Planned Parenthood stepped in and provided FPAN with one year of bridge funding so that it could continue to provide services while seeking new support to replace lost U.S. funds.
Under President Bush, the global gag rule forced the closing of hundreds of these health clinics worldwide -- clinics that provided critical services other than safe abortion such as mammograms, family planning and HIV testing -- due to loss of funding, and took away the freedom of providers to be honest and open with women about their health options.

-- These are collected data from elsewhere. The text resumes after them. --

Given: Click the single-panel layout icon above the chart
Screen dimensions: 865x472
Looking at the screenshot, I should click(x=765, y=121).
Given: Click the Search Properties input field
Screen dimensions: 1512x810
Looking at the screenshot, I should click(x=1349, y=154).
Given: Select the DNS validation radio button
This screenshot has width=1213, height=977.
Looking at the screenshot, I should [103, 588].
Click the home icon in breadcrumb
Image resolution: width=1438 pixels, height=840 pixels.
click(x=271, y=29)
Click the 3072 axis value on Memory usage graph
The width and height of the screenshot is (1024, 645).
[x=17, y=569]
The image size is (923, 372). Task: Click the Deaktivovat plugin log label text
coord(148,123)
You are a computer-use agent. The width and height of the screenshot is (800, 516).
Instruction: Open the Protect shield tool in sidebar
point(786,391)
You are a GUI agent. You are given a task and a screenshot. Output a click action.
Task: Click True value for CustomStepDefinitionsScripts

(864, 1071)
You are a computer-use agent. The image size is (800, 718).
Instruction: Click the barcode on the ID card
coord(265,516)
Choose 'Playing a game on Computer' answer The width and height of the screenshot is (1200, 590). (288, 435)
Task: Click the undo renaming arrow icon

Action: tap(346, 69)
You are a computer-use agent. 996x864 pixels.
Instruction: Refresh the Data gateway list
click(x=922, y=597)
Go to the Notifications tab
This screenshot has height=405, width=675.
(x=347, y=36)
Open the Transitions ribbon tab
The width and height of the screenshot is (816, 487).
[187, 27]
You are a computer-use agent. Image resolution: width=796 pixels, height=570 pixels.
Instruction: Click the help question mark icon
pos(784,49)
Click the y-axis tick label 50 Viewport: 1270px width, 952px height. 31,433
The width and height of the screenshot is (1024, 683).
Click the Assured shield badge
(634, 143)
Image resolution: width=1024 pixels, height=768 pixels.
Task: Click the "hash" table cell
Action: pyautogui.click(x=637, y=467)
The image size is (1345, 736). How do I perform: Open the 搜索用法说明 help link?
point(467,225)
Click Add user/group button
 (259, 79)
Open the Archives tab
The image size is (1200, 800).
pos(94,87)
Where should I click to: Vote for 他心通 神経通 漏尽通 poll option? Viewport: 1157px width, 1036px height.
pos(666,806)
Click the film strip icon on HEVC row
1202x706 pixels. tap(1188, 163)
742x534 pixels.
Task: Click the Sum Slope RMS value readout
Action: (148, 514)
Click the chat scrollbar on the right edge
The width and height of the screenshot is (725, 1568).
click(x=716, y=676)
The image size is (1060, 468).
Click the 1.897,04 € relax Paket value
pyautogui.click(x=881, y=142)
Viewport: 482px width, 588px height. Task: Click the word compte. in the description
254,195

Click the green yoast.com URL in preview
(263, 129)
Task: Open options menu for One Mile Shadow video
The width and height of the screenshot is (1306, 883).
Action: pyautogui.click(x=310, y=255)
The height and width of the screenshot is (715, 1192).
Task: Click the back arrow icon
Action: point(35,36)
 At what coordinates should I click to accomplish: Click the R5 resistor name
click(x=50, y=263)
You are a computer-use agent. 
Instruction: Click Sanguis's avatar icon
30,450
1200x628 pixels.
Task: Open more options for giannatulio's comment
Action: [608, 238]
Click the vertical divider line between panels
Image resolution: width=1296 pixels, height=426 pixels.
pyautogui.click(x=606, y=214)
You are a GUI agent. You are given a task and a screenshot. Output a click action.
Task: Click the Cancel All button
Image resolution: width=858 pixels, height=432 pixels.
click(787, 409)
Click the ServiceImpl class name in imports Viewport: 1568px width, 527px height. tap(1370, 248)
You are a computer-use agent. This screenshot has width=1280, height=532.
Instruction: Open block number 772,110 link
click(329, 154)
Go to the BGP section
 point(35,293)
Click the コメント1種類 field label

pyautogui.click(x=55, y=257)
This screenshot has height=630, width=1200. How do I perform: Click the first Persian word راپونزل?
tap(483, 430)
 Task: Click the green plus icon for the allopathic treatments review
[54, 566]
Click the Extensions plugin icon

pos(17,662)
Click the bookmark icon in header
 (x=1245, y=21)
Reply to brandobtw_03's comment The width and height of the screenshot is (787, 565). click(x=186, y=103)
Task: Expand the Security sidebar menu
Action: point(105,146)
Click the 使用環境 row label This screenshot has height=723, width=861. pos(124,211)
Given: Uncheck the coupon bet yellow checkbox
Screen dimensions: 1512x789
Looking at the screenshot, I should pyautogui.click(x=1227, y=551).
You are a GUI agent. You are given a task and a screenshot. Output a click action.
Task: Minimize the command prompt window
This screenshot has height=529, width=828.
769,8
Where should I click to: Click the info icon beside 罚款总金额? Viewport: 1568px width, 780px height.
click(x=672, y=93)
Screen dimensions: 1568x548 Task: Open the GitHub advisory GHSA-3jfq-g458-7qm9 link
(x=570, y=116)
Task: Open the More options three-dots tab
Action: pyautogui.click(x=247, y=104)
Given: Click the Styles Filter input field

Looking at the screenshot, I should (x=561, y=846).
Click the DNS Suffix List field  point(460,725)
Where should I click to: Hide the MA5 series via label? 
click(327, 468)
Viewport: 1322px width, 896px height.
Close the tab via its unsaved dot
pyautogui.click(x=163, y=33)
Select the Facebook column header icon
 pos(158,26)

The impact on women's health and lives has been so far-reaching that we will probably never know the true extent of the harm.
With the election of Barack Obama as our next president and the appointment of Hillary Clinton as our next Secretary of State, the United States has a unique opportunity to restore women's health and well-being to the center of the foreign policy agenda. President Obama and Secretary Clinton understand that promoting women's rights not only improves health and well-being, but also has concrete benefits for economic, political, and social development. Over the past 15 or so years, research has emerged to demonstrate that investing in women promotes active civil society, good governance, and leads to concrete improvements in the welfare of families.
Repealing the global gag rule is a critical step, but more work must be done to reverse the damage done by the Bush administration to women's health. In the short term, removing abstinence-only requirements in AIDS funding, and increasing foreign assistance for reproductive health -- including $1 billion for family planning -- will move us in the right direction.
In the long term, women's health must be a priority not just in theory but in practice, and across the board. Expanding access to family planning is not only good, basic health care; it saves women's lives. The State Department needs to ensure that women's health is a core component of development and relief efforts. We need to work with our allies in Congress, the Treasury Department, and overseas development offices to ensure that financial pledges for women's health are fulfilled and that funding is used efficiently. And members of the U.S. Foreign Service need training on how the U.S. government's approach to women's health worldwide will change with the new administration. Ambassadors should be sent a clear message that their efforts should be driven by need and evidence -- not ideology -- and they should be encouraged to make women's health a priority in their country programs.
Women's health and well-being are the bedrock of freedom and independence -- for individuals, families, and entire communities. Avoiding disease, having access to clean water and nutritious food, deciding whether and when to have children, and being safe in pregnancy and childbirth make women stronger and improve the quality of life for families and communities. Planned Parenthood will continue to advocate forcefully for policies that promote women's health worldwide, while helping to provide access to services and supplies for some of the world's most vulnerable people.
Just a few days after he's taken office, we can clearly say that thanks to President Obama, it truly is a new day for women's health. And as we usher in a new president committed to women's health, a cheer is going up around the world in celebration.